Description of the task> Write out the whole listing without a single alteration.

Extracted records>
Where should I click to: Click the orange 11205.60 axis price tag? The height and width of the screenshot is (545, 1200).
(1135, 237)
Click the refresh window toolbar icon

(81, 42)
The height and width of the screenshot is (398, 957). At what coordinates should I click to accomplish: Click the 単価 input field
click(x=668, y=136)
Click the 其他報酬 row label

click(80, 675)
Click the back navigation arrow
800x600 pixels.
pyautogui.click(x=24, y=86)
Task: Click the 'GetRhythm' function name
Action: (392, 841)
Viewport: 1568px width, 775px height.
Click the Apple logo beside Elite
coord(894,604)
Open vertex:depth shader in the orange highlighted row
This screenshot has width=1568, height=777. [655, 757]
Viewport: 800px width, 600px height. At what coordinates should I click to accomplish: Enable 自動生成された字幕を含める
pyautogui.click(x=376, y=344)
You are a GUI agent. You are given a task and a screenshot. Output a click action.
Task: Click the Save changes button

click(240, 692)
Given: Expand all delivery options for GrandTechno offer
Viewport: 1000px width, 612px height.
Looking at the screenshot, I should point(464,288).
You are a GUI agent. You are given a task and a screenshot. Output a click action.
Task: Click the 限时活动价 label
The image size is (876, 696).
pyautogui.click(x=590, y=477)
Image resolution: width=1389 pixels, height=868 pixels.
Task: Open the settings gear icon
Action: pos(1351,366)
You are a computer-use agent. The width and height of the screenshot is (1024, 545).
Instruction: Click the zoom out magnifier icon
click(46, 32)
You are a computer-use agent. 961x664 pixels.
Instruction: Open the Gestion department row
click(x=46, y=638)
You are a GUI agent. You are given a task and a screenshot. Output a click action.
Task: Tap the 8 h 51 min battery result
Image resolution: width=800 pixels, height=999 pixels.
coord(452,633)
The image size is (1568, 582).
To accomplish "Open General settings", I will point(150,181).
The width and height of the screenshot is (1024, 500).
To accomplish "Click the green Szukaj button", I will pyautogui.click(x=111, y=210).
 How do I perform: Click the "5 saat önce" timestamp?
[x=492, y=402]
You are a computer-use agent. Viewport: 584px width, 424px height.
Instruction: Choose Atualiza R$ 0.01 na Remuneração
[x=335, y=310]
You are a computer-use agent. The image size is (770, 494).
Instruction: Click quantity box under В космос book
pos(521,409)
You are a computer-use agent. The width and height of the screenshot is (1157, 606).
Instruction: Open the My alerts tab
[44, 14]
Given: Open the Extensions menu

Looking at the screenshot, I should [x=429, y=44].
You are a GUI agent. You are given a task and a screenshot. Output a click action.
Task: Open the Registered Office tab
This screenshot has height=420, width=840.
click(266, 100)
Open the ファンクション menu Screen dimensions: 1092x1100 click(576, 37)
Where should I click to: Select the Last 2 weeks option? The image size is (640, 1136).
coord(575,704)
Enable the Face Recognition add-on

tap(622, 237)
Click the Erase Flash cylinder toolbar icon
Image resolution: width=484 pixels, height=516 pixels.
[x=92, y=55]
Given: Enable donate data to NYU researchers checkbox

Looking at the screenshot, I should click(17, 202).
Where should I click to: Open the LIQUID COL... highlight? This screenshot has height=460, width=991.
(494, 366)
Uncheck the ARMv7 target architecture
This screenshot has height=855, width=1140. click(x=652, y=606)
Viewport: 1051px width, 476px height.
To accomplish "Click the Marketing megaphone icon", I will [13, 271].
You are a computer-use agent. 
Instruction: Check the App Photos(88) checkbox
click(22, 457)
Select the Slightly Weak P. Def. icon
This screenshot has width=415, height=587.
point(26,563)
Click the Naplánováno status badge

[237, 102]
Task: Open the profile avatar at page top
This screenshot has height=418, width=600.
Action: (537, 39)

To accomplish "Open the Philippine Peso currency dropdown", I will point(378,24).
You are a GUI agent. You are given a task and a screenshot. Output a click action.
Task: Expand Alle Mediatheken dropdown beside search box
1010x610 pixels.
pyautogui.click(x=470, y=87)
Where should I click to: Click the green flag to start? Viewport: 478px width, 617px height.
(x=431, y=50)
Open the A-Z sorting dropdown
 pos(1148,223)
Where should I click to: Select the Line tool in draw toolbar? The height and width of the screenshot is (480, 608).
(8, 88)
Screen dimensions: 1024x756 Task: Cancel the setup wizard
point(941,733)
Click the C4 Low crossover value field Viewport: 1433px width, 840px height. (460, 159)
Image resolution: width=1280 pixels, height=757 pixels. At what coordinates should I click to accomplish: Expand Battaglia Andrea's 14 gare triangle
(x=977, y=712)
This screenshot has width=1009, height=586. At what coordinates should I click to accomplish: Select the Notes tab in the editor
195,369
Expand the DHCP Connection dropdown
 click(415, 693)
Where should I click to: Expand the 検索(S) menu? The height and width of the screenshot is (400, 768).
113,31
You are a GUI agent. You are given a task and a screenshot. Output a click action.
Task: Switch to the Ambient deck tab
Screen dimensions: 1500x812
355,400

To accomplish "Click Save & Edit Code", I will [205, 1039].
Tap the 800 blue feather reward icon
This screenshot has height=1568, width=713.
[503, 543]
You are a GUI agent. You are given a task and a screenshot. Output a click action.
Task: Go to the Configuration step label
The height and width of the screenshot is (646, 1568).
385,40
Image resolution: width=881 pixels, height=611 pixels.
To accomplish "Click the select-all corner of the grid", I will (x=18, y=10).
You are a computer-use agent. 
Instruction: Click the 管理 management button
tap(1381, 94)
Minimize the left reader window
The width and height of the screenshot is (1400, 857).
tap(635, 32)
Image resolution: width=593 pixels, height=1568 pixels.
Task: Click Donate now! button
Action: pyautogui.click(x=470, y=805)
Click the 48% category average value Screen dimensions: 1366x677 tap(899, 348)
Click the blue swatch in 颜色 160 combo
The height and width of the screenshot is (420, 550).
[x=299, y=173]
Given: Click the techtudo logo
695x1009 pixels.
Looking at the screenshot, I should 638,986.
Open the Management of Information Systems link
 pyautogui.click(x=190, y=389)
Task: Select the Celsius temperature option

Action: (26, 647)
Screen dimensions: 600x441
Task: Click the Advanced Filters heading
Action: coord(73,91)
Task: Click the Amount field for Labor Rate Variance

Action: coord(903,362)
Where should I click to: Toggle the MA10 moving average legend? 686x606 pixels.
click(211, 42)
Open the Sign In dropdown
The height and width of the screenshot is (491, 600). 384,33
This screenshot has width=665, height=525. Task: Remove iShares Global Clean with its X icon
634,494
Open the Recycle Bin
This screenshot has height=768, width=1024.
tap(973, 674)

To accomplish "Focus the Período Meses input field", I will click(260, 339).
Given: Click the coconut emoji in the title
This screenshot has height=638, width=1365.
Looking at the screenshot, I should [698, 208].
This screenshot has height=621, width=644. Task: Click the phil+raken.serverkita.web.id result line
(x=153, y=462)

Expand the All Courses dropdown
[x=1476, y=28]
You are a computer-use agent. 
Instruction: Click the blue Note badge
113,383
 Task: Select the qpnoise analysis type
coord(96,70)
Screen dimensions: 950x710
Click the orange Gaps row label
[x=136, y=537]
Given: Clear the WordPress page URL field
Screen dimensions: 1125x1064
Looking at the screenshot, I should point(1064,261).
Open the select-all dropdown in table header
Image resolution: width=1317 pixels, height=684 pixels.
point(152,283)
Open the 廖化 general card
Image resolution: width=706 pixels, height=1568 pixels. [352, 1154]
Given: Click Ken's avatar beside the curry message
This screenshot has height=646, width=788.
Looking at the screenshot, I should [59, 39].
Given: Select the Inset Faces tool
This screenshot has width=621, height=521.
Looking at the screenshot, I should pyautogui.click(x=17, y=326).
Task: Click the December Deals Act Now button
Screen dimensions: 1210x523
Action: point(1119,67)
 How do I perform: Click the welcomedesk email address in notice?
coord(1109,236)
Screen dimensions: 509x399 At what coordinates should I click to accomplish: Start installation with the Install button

Solution to this task>
Where should I click to: Click the orange 11205.60 axis price tag? The height and width of the screenshot is (545, 1200).
(1135, 237)
Click the refresh window toolbar icon

(81, 42)
The height and width of the screenshot is (398, 957). At what coordinates should I click to accomplish: Click the 単価 input field
click(x=668, y=136)
Click the 其他報酬 row label

click(80, 675)
Click the back navigation arrow
800x600 pixels.
pyautogui.click(x=24, y=86)
Task: Click the 'GetRhythm' function name
Action: (392, 841)
Viewport: 1568px width, 775px height.
Click the Apple logo beside Elite
coord(894,604)
Open vertex:depth shader in the orange highlighted row
This screenshot has width=1568, height=777. [655, 757]
Viewport: 800px width, 600px height. At what coordinates should I click to accomplish: Enable 自動生成された字幕を含める
pyautogui.click(x=376, y=344)
You are a GUI agent. You are given a task and a screenshot. Output a click action.
Task: Click the Save changes button

click(240, 692)
Given: Expand all delivery options for GrandTechno offer
Viewport: 1000px width, 612px height.
Looking at the screenshot, I should point(464,288).
You are a GUI agent. You are given a task and a screenshot. Output a click action.
Task: Click the 限时活动价 label
The image size is (876, 696).
pyautogui.click(x=590, y=477)
Image resolution: width=1389 pixels, height=868 pixels.
Task: Open the settings gear icon
Action: pos(1351,366)
You are a computer-use agent. The width and height of the screenshot is (1024, 545).
Instruction: Click the zoom out magnifier icon
click(46, 32)
You are a computer-use agent. 961x664 pixels.
Instruction: Open the Gestion department row
click(x=46, y=638)
You are a GUI agent. You are given a task and a screenshot. Output a click action.
Task: Tap the 8 h 51 min battery result
Image resolution: width=800 pixels, height=999 pixels.
coord(452,633)
The image size is (1568, 582).
To accomplish "Open General settings", I will point(150,181).
The width and height of the screenshot is (1024, 500).
To accomplish "Click the green Szukaj button", I will pyautogui.click(x=111, y=210).
 How do I perform: Click the "5 saat önce" timestamp?
[x=492, y=402]
You are a computer-use agent. Viewport: 584px width, 424px height.
Instruction: Choose Atualiza R$ 0.01 na Remuneração
[x=335, y=310]
You are a computer-use agent. The image size is (770, 494).
Instruction: Click quantity box under В космос book
pos(521,409)
You are a computer-use agent. The width and height of the screenshot is (1157, 606).
Instruction: Open the My alerts tab
[44, 14]
Given: Open the Extensions menu

Looking at the screenshot, I should [x=429, y=44].
You are a GUI agent. You are given a task and a screenshot. Output a click action.
Task: Open the Registered Office tab
This screenshot has height=420, width=840.
click(266, 100)
Open the ファンクション menu Screen dimensions: 1092x1100 click(576, 37)
Where should I click to: Select the Last 2 weeks option? The image size is (640, 1136).
coord(575,704)
Enable the Face Recognition add-on

tap(622, 237)
Click the Erase Flash cylinder toolbar icon
Image resolution: width=484 pixels, height=516 pixels.
[x=92, y=55]
Given: Enable donate data to NYU researchers checkbox

Looking at the screenshot, I should click(17, 202).
Where should I click to: Open the LIQUID COL... highlight? This screenshot has height=460, width=991.
(494, 366)
Uncheck the ARMv7 target architecture
This screenshot has height=855, width=1140. click(x=652, y=606)
Viewport: 1051px width, 476px height.
To accomplish "Click the Marketing megaphone icon", I will [13, 271].
You are a computer-use agent. 
Instruction: Check the App Photos(88) checkbox
click(22, 457)
Select the Slightly Weak P. Def. icon
This screenshot has width=415, height=587.
point(26,563)
Click the Naplánováno status badge

[237, 102]
Task: Open the profile avatar at page top
This screenshot has height=418, width=600.
Action: (537, 39)

To accomplish "Open the Philippine Peso currency dropdown", I will point(378,24).
You are a GUI agent. You are given a task and a screenshot. Output a click action.
Task: Expand Alle Mediatheken dropdown beside search box
1010x610 pixels.
pyautogui.click(x=470, y=87)
Where should I click to: Click the green flag to start? Viewport: 478px width, 617px height.
(x=431, y=50)
Open the A-Z sorting dropdown
 pos(1148,223)
Where should I click to: Select the Line tool in draw toolbar? The height and width of the screenshot is (480, 608).
(8, 88)
Screen dimensions: 1024x756 Task: Cancel the setup wizard
point(941,733)
Click the C4 Low crossover value field Viewport: 1433px width, 840px height. (460, 159)
Image resolution: width=1280 pixels, height=757 pixels. At what coordinates should I click to accomplish: Expand Battaglia Andrea's 14 gare triangle
(x=977, y=712)
This screenshot has width=1009, height=586. At what coordinates should I click to accomplish: Select the Notes tab in the editor
195,369
Expand the DHCP Connection dropdown
 click(415, 693)
Where should I click to: Expand the 検索(S) menu? The height and width of the screenshot is (400, 768).
113,31
You are a GUI agent. You are given a task and a screenshot. Output a click action.
Task: Switch to the Ambient deck tab
Screen dimensions: 1500x812
355,400

To accomplish "Click Save & Edit Code", I will [205, 1039].
Tap the 800 blue feather reward icon
This screenshot has height=1568, width=713.
[503, 543]
You are a GUI agent. You are given a task and a screenshot. Output a click action.
Task: Go to the Configuration step label
The height and width of the screenshot is (646, 1568).
385,40
Image resolution: width=881 pixels, height=611 pixels.
To accomplish "Click the select-all corner of the grid", I will (x=18, y=10).
You are a computer-use agent. 
Instruction: Click the 管理 management button
tap(1381, 94)
Minimize the left reader window
The width and height of the screenshot is (1400, 857).
tap(635, 32)
Image resolution: width=593 pixels, height=1568 pixels.
Task: Click Donate now! button
Action: pyautogui.click(x=470, y=805)
Click the 48% category average value Screen dimensions: 1366x677 tap(899, 348)
Click the blue swatch in 颜色 160 combo
The height and width of the screenshot is (420, 550).
[x=299, y=173]
Given: Click the techtudo logo
695x1009 pixels.
Looking at the screenshot, I should 638,986.
Open the Management of Information Systems link
 pyautogui.click(x=190, y=389)
Task: Select the Celsius temperature option

Action: (26, 647)
Screen dimensions: 600x441
Task: Click the Advanced Filters heading
Action: coord(73,91)
Task: Click the Amount field for Labor Rate Variance

Action: coord(903,362)
Where should I click to: Toggle the MA10 moving average legend? 686x606 pixels.
click(211, 42)
Open the Sign In dropdown
The height and width of the screenshot is (491, 600). 384,33
This screenshot has width=665, height=525. Task: Remove iShares Global Clean with its X icon
634,494
Open the Recycle Bin
This screenshot has height=768, width=1024.
tap(973, 674)

To accomplish "Focus the Período Meses input field", I will click(260, 339).
Given: Click the coconut emoji in the title
This screenshot has height=638, width=1365.
Looking at the screenshot, I should [698, 208].
This screenshot has height=621, width=644. Task: Click the phil+raken.serverkita.web.id result line
(x=153, y=462)

Expand the All Courses dropdown
[x=1476, y=28]
You are a computer-use agent. 
Instruction: Click the blue Note badge
113,383
 Task: Select the qpnoise analysis type
coord(96,70)
Screen dimensions: 950x710
Click the orange Gaps row label
[x=136, y=537]
Given: Clear the WordPress page URL field
Screen dimensions: 1125x1064
Looking at the screenshot, I should point(1064,261).
Open the select-all dropdown in table header
Image resolution: width=1317 pixels, height=684 pixels.
point(152,283)
Open the 廖化 general card
Image resolution: width=706 pixels, height=1568 pixels. [352, 1154]
Given: Click Ken's avatar beside the curry message
This screenshot has height=646, width=788.
Looking at the screenshot, I should [59, 39].
Given: Select the Inset Faces tool
This screenshot has width=621, height=521.
Looking at the screenshot, I should pyautogui.click(x=17, y=326).
Task: Click the December Deals Act Now button
Screen dimensions: 1210x523
Action: point(1119,67)
 How do I perform: Click the welcomedesk email address in notice?
coord(1109,236)
Screen dimensions: 509x399 At what coordinates should I click to accomplish: Start installation with the Install button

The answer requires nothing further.